New architectural paradigms like microservices and evolutionary architecture, as well as the challenges associated with managing data and transactional contexts in distributed systems, have generated a renewed interest in disciplined software design and modular decomposition strategies. We know that the secret to obtaining the benefits of these architectures is getting the boundaries right, both at the team and the component/service level, and then keeping them right as the software continues to evolve. Fortunately, there is a mature, battle-tested approach to domain modeling and system decomposition that is a perfect complement to these architectures: domain-driven design (DDD).

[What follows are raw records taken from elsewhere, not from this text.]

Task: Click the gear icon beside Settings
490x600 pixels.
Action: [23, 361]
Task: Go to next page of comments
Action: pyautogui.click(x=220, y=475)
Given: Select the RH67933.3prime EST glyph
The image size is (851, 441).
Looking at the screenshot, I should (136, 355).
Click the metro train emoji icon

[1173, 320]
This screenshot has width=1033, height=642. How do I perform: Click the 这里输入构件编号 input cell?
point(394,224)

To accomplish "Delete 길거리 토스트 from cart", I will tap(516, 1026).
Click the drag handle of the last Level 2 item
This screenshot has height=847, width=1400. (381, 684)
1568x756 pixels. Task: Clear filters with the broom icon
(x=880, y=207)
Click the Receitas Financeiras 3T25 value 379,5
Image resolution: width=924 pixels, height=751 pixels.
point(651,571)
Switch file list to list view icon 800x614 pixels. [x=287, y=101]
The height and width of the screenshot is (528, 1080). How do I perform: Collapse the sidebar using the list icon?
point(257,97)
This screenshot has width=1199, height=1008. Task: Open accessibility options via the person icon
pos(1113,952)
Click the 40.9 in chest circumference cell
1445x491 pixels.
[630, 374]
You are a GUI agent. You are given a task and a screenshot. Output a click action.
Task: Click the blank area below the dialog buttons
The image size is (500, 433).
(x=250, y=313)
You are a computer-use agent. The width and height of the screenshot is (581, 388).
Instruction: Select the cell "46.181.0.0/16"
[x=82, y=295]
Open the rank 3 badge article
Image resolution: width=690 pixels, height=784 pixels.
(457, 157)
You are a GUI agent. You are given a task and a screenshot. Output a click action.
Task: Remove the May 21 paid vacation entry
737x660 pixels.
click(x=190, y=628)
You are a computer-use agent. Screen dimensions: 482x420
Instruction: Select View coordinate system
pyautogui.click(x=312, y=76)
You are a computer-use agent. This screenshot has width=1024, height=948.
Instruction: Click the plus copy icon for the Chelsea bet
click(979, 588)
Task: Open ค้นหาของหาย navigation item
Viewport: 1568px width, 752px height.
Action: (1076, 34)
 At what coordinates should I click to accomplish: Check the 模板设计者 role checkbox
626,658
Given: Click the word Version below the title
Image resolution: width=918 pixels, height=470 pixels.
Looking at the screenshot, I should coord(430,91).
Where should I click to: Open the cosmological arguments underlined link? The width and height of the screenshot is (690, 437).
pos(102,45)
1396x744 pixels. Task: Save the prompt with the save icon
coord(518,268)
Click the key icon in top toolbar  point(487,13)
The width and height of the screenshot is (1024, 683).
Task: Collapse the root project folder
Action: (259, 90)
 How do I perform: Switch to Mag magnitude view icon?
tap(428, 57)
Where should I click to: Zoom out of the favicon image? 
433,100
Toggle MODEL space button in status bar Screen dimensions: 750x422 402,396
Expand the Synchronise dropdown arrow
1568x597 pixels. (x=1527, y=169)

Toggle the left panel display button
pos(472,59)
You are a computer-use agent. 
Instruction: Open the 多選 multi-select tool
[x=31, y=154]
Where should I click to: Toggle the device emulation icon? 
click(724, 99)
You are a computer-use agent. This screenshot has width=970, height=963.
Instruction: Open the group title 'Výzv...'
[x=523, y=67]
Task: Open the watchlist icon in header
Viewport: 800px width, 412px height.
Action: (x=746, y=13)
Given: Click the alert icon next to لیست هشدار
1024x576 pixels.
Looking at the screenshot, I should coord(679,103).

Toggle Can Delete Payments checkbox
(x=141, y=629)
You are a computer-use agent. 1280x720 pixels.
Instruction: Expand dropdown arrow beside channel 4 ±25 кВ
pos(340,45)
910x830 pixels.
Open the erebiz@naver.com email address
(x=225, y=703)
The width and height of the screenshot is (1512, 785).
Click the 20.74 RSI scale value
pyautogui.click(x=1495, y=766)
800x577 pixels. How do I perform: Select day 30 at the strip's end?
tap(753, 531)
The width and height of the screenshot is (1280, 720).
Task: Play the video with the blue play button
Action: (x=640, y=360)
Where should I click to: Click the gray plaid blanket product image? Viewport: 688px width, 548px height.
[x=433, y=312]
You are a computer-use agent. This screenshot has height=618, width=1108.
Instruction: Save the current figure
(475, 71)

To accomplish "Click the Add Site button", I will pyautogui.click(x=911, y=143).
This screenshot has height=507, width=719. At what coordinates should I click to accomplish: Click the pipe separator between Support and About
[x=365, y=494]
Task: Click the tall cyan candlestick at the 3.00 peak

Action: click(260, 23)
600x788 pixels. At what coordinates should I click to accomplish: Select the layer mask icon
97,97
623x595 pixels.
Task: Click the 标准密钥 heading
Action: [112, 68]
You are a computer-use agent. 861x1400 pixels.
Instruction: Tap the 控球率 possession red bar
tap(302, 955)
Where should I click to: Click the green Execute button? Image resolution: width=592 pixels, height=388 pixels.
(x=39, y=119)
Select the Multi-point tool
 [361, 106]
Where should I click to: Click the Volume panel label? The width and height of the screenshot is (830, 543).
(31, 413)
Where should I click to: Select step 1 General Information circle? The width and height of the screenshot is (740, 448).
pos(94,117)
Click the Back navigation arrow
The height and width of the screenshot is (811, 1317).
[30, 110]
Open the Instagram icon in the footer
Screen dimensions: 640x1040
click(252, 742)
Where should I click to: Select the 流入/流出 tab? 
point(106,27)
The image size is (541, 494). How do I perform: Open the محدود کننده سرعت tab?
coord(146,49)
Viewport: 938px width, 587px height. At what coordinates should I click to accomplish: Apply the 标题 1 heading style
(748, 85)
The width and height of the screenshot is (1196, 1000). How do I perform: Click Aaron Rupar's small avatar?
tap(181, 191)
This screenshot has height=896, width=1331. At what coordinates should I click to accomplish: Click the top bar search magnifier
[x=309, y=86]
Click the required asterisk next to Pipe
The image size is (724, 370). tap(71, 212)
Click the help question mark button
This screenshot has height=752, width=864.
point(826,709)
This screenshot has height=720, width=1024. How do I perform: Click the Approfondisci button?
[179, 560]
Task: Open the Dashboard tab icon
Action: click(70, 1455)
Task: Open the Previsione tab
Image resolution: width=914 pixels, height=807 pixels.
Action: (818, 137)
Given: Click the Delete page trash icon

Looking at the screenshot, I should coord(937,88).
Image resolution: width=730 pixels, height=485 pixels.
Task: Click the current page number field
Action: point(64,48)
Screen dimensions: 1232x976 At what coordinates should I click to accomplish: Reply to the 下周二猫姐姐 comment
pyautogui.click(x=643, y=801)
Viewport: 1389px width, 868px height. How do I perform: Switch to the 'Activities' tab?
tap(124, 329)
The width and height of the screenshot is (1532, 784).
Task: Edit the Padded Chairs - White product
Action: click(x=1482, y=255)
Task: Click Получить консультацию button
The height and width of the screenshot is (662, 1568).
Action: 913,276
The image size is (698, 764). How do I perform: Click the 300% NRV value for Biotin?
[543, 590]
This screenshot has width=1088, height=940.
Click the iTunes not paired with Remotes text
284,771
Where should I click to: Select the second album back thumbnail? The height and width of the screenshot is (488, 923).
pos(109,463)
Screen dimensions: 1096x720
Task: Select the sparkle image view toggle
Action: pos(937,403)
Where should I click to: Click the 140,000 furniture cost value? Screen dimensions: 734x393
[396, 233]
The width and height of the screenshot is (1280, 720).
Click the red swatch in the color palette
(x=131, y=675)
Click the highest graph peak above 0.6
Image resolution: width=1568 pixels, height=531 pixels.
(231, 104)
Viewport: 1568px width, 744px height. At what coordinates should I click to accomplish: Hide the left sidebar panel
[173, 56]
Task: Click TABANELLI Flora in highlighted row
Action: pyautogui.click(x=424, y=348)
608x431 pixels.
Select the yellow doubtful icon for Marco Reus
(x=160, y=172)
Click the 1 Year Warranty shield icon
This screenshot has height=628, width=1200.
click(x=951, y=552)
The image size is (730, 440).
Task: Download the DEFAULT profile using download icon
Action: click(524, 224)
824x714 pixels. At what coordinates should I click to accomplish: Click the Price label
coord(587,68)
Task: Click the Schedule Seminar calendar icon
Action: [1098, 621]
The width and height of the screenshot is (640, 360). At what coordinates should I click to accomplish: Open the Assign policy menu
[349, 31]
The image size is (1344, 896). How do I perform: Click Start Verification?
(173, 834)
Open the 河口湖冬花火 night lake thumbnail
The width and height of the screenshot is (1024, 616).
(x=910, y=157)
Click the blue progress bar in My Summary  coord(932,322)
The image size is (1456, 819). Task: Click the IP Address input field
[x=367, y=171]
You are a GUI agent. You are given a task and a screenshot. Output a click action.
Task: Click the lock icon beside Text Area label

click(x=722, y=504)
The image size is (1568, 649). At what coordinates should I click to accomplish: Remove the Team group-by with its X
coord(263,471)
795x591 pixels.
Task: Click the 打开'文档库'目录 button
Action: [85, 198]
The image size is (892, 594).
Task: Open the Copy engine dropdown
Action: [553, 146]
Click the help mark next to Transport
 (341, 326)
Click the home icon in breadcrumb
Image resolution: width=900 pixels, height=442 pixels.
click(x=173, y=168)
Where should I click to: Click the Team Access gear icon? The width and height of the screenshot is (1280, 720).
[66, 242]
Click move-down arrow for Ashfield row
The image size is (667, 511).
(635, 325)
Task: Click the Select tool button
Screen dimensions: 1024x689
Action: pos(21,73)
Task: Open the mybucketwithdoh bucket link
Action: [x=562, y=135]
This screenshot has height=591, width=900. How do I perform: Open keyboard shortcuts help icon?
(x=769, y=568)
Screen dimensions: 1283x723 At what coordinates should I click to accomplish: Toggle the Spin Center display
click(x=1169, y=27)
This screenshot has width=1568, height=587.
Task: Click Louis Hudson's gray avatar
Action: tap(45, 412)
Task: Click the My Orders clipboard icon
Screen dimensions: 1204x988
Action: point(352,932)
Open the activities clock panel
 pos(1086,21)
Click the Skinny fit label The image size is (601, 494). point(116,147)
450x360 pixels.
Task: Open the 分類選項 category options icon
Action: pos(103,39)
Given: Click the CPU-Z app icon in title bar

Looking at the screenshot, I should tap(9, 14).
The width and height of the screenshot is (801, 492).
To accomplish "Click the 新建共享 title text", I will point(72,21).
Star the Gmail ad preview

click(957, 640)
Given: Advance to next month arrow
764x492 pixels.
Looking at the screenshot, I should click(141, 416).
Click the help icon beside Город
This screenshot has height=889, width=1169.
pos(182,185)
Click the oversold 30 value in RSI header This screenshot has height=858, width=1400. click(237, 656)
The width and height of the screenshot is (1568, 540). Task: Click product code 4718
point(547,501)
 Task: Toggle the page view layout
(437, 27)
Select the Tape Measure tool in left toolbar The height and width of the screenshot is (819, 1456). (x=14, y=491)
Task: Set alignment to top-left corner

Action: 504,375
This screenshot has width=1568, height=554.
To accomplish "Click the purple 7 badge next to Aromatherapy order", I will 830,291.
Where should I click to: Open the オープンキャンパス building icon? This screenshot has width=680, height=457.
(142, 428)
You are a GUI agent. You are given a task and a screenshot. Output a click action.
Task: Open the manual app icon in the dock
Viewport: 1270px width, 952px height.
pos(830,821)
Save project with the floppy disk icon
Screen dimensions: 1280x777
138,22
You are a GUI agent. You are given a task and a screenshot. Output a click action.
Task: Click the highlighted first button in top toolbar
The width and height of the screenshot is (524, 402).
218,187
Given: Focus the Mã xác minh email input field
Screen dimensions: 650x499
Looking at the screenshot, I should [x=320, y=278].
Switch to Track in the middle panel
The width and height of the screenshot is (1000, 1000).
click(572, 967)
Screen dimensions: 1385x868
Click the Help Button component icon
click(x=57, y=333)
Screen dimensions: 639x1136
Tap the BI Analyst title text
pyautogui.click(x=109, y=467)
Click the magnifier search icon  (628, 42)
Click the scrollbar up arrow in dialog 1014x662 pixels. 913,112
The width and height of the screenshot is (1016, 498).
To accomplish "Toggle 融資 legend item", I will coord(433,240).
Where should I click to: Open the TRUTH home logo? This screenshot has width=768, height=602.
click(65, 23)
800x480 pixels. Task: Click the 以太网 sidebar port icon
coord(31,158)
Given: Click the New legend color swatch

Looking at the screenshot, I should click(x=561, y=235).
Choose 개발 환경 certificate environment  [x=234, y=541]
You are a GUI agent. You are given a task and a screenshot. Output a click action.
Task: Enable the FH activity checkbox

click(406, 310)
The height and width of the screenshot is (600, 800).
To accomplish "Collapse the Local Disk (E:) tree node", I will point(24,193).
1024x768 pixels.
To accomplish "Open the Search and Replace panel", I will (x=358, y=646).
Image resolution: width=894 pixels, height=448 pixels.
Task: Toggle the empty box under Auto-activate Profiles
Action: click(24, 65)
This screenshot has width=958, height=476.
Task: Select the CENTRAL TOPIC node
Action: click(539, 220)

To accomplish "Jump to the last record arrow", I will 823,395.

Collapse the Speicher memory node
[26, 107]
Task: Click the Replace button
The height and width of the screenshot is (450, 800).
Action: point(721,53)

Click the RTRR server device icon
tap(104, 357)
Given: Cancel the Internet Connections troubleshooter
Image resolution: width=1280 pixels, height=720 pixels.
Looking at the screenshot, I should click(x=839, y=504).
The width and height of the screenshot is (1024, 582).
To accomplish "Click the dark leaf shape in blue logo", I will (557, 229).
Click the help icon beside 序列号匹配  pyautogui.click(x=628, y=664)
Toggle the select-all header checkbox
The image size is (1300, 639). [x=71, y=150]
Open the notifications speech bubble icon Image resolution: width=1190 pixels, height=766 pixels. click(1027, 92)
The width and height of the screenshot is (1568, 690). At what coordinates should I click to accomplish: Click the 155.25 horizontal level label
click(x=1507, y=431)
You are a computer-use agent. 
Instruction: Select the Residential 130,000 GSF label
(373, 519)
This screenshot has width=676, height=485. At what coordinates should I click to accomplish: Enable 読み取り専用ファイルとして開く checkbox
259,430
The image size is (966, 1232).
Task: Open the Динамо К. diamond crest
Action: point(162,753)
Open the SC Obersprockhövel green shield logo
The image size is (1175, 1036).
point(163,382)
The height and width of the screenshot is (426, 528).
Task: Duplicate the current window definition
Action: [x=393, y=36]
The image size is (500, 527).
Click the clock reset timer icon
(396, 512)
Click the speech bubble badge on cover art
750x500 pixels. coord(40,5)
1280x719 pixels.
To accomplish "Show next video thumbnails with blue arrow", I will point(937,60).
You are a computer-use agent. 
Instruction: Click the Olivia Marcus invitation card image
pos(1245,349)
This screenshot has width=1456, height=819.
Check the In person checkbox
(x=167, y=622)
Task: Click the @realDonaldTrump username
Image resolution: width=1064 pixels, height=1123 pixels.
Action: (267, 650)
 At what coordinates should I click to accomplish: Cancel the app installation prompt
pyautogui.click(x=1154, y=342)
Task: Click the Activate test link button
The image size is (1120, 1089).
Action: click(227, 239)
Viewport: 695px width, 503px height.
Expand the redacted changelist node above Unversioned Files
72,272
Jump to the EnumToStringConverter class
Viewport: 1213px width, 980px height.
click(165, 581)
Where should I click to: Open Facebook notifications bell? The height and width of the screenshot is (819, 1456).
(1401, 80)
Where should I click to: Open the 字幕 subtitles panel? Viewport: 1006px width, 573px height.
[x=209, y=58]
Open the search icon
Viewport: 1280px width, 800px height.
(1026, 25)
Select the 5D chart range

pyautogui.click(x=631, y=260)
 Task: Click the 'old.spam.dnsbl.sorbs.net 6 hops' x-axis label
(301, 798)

Leveraging an exemplar business domain (a pizza delivery store), Matt Stine takes you through DDD-based decomposition strategies, data architecture patterns, and implementations.

Outline

Day 1:

  • Introduction
  • Lecture: Why do we need DDD?
  • Lecture: What is ubiquitous language, and why is it so important?
  • Q&A and class discussion: Why use DDD and ubiquitous language?
  • Lecture: DDD 101—Strategic design: Bounded contexts, context mapping, and subdomains
  • Q&A and class discussion: Strategic design
  • Lecture: DDD 101—Tactical design: Aggregates, entities, value objects, domain events, application services, and domain services
  • Q&A and class discussion: Tactical design
  • Lecture: Overview of event storming
  • Lecture: Introduction to the Pizza Shop domain
  • Q&A and class discussion: Event storming and Pizza Shop domain
  • Group exercise: Event storming kata
  • Lecture: How event storm concepts translate into DDD concepts, user stories, and TDD code
  • Lecture: DDD and technical architectures
  • Day 1 wrap-up and Q&A

Day 2:

  • Day 1 recap
  • Lecture: Intro to evolutionary architectures and fitness functions
  • Lecture: The app continuum
  • Lecture: Overview of the Pizza Shop coding exercise environment
  • Q&A and class discussion: Evolutionary architecture and the app continuum
  • Hands-on exercise: Lab 1—TDD aggregate root: Create kitchen commands with business logic and invariants
  • Lecture: Lab 1 solution
  • Hands-on exercise: Lab 2—TDD aggregate root: Create and publish kitchen domain events
  • Lecture: Lab 2 solution
  • Hands-on exercise: Lab 3—TDD aggregate repository: Create kitchen repositories and add domain events
  • Lecture: Lab 3 solution
  • Hands-on exercise: Lab 4—TDD aggregate repository: Rehydrate kitchen aggregates by reference
  • Lecture: Lab 4 solution
  • Hands-on exercise: Lab 5—TDD application service: Expose kitchen business interface and implement transactions
  • Lecture: Lab 5 solution
  • Hands-on exercise: Lab 6—TDD policy: Subscribe to a kitchen domain event from within an aggregate and create CQRS view
  • Lecture: Lab 6 solution
  • Hands-on exercise: Lab 7—TDD policy: Subscribe to a kitchen domain event from an adjacent aggregate and update state
  • Lecture: Lab 7 solution
  • Hands-on exercise: Lab 8—Evolutionary refactoring: Move from packages to components; externalize persistence
  • Lecture: Lab 8 solution
  • Hands-on exercise: Lab 9—Evolutionary refactoring: Move from components to microservices; externalize eventing
  • Lecture: Lab 9 solution
  • Wrap-up and Q&A

About your instructor

Photo of Matt Stine

Matt Stine is the global CTO for architecture at Pivotal, where he spends much of his time helping customers develop cloud-native application architectures. Matt is a 18-year veteran of the enterprise IT industry, eight of them spent as consulting solutions architect for multiple Fortune 500 companies and the not-for-profit St. Jude Children’s Research Hospital. He is the author of Migrating to Cloud-Native Application Architectures (O’Reilly) and the host of the Software Architecture Radio podcast. Matt is obsessed with the idea that enterprise IT doesn’t have to suck. He focuses on Lean/Agile software development methodologies, DevOps, architectural principles, patterns, and practices, and programming paradigms in an attempt to find the perfect storm of techniques that will allow corporate IT departments to function like startup companies and create software that delights users while maintaining a high degree of conceptual integrity. Matt has spoken at conferences ranging from JavaOne to OSCON to YOW! and is an eight-year member of the No Fluff Just Stuff tour. Matt is also the founder and past president of the Memphis Java User Group.